Whether on snowy slopes, still waters or in trendy clubs - there are various ways of having fun with a board.


Having fun wakeboarding

Big is beautiful - or so the saying goes. But take a walk around numerous German cities and you'll notice a rather strange phenomenon, especially in those places where the young people like to spend their free time, in parks, sports centres, and clubs.

Wednesday evening in a trendy night club, often frequented by students in Germany's capital: In the reddish glow of the lounge, a brightly lit table shows up against the surrounding darkness. The illuminated faces of those standing slightly bent over the tabletop are a picture of concentration,
furrowed brows glistening with beads of sweat. A closer look reveals a parcours of variously-sized wooden ramps sprawled across the table top, serving as a test of maneuverability for what look like matchbox cars, but are in reality mini-skateboards.

"Fingerboarding" is the name of the game and it's becoming more and more popular, especially with boarders, whether skate - or snowboarders. It was invented one rainy day by a couple of bored skateboarders who started skimming a plastic skateboard keyring up the walls of a bathtub, and it's actually been around for some time, despite it's growing popularity. Pierre, a student from Berlin says he made his first fingerboards out of model Wartburg-cars when he was out of skateboard action with a knee injury several years ago.
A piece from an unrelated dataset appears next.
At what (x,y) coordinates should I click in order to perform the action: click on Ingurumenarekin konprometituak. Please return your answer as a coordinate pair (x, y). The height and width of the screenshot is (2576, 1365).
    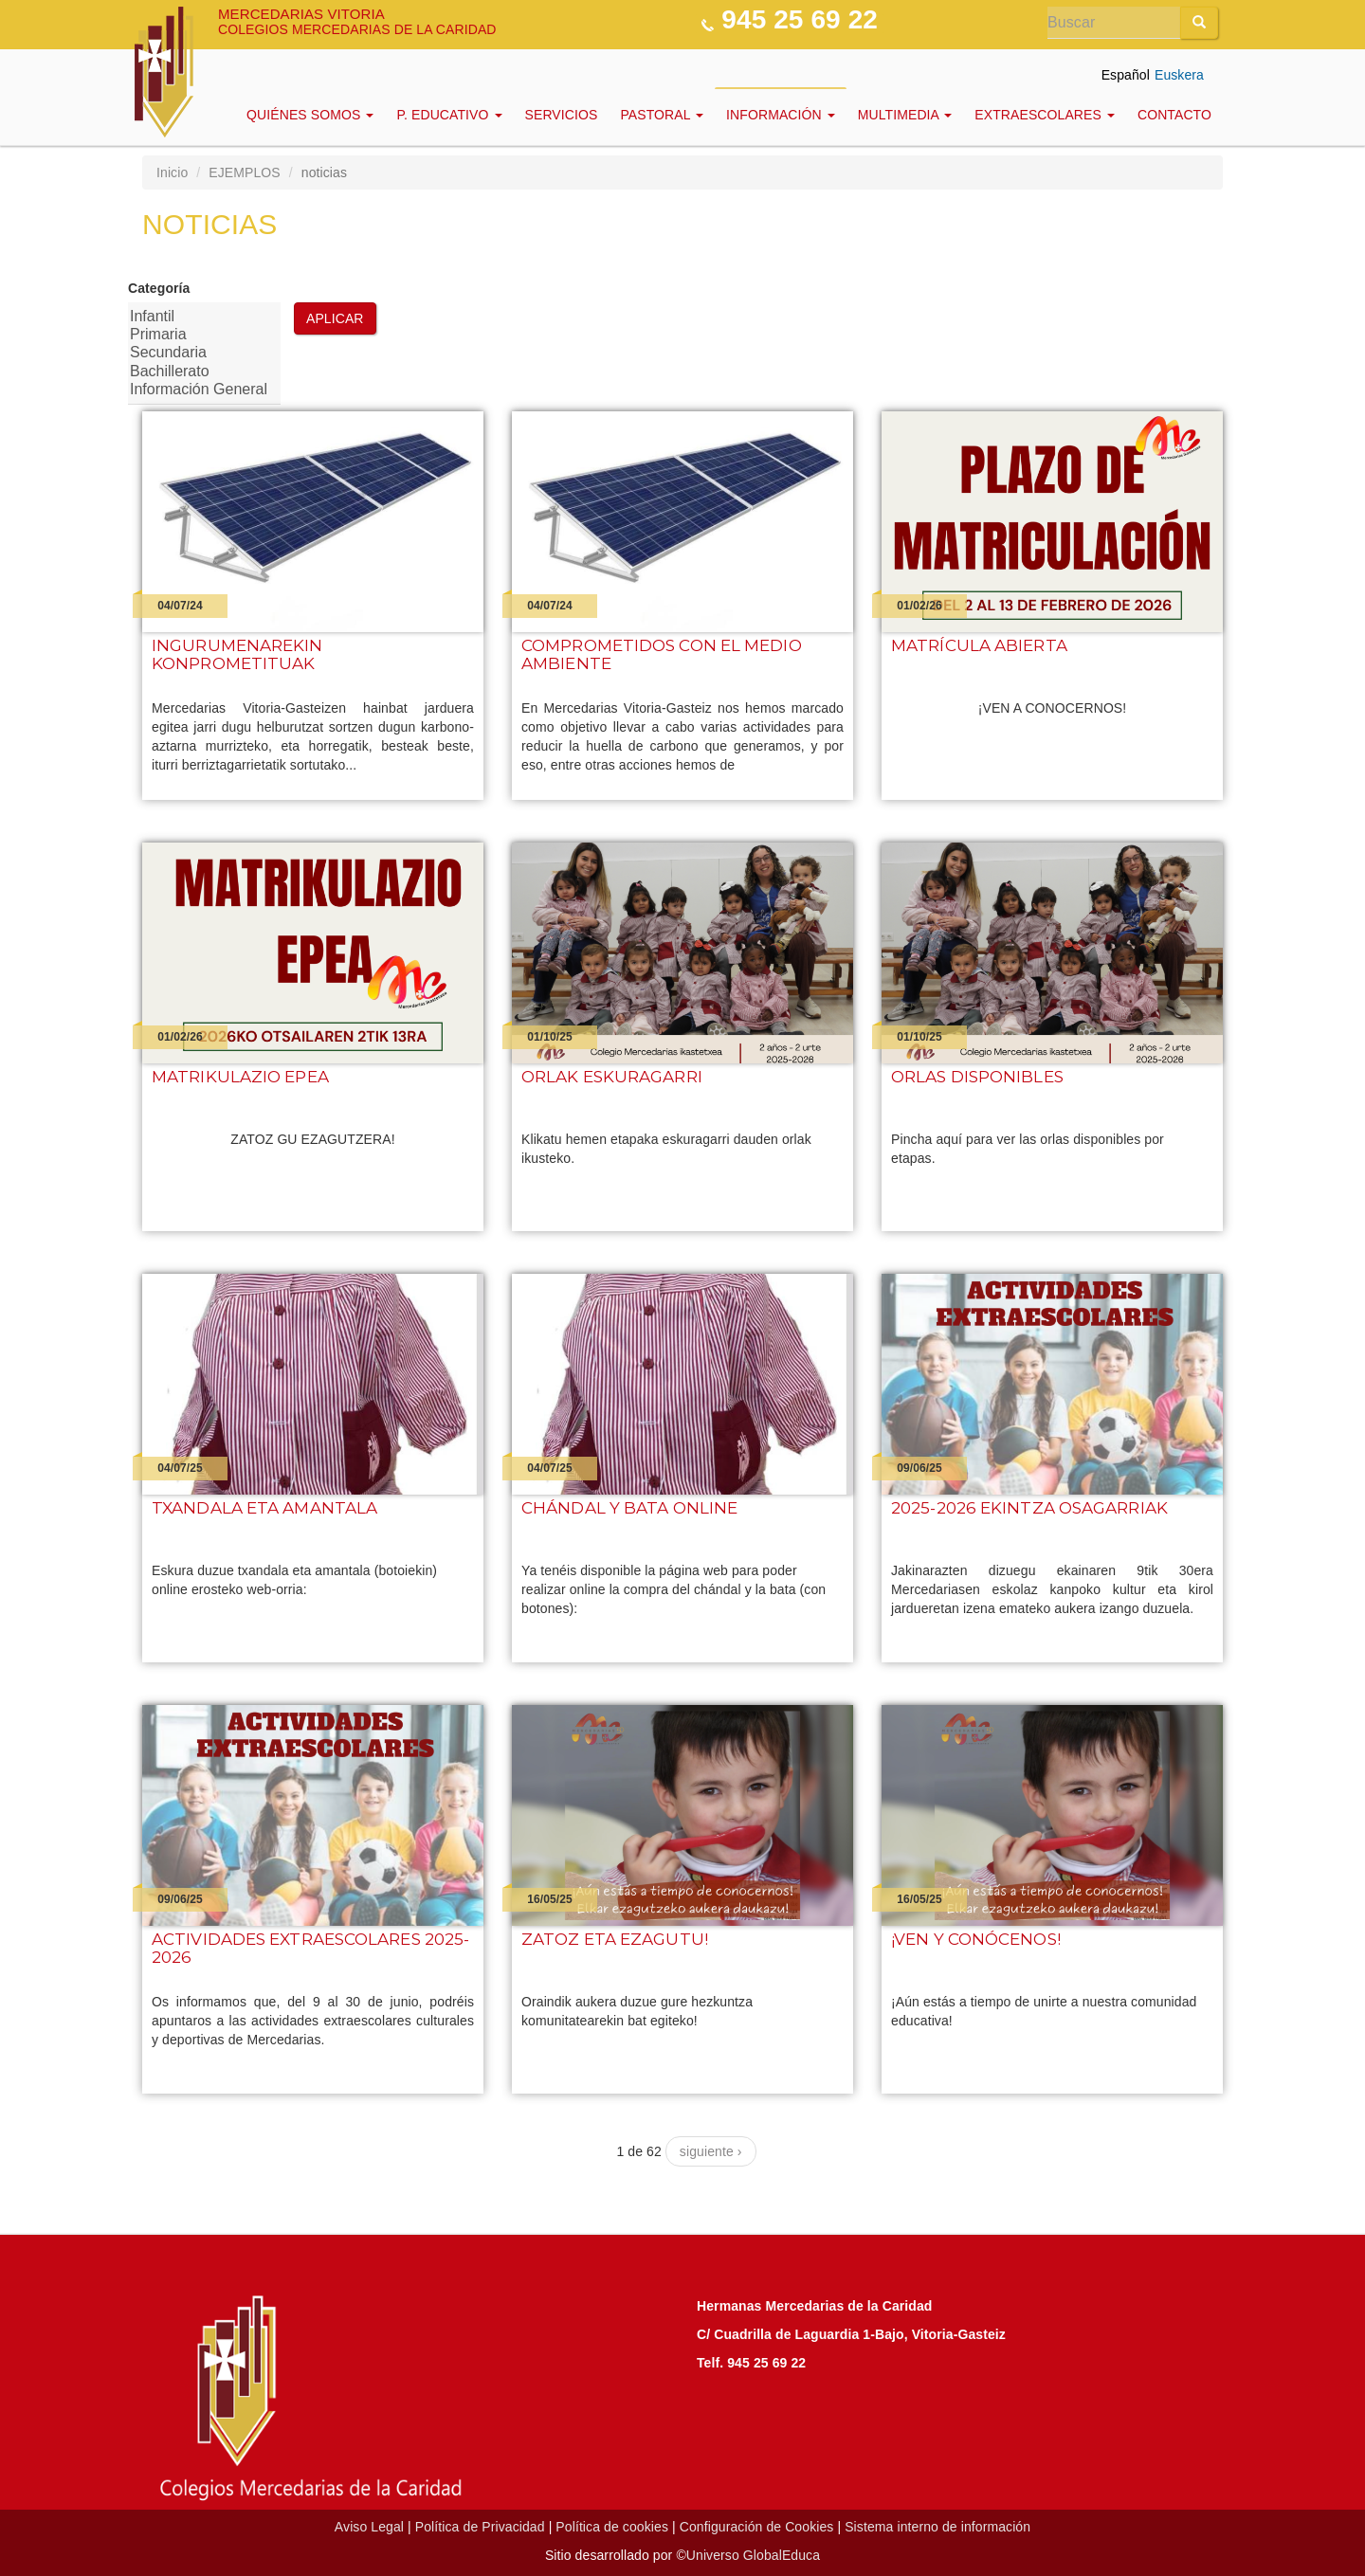
    Looking at the image, I should click on (237, 654).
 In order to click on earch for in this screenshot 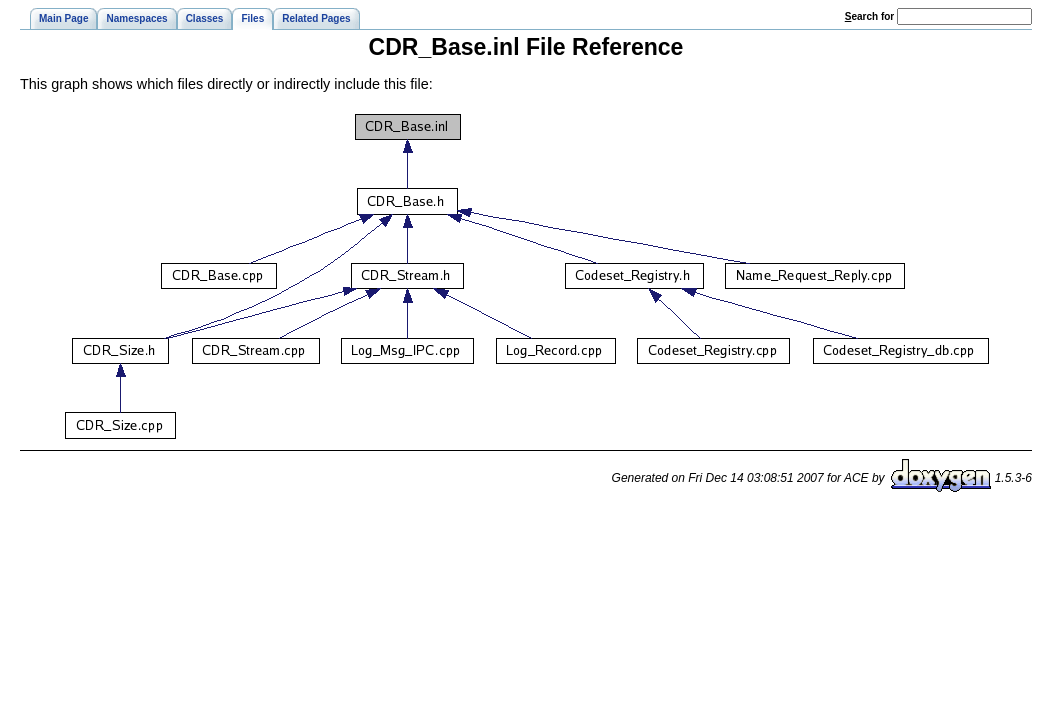, I will do `click(869, 16)`.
Fingerboarding is a pastime anyone can do, anywhere, whether at home or during long lectures - a philosophy which isn't unique to the fingerboarding community.

Sports student Ole's game, called "footbag," can also be played just about anywhere and without any special equipment. Gone are the days when you met your friends for a game of footie in the park. Today's kids still meet for a ball-game, only the ball is less than 10 centimetres across and filled with shredded plastic. Originally called "hackysacking," footbag has a long history: A similar game was popular in Asia more than 2,000 years ago. More recently, American physiotherapists have used footbags to aid knee rehabilitation. But it's only recently that footbag has made the jump from "a game for bored hippies" to a highly competitive sport.

Crossbody Soul Stall-ing

There are two styles of footbag: freestyle and court, but freestyling is more popular, which is hardly surprising given the 20,000 tricks you can do. Patience seems to be a major virtue for footbaggers, as does a certain bloody-mindedness: footbag incorporates a lot of jumps, twists and fancy footwork, and you can easily end up flat on your face doing a trick like the "Crossbody Soul Stall."

Footbag is now a highly competitive sport, and extremely popular - not only with Germany's sports students, who have already won numerous European and World championships. Some of the keenest competitors don't come from America, as you might have thought, but from Finland, which could be due to the way Finns like to train: Whereas Berlin's footbaggers prefer hip-hop while practising, the Finns prefer their national folk music.

Whether fingerboarding or footbag, both sports are great winter pastimes for boarding specialists of another kind: wakeboarders. This sport, which is similar to waterskiing on a snowboard, has increased tremendously in popularity during the last months. Germany is now one of the leading European countries in the international wakeboarding scene, around a third of the world's waterski lifts and numerous lakes offer perfect conditions for the latest sports trend.

Students from sunny Florida, the birthplace of the original wakeboard, no longer need to miss out on their favourite water sport when studying here in Germany: Active wakeboarders should though, buy or borrow a wetsuit: The water in Germany's lakes is definitely colder than back home!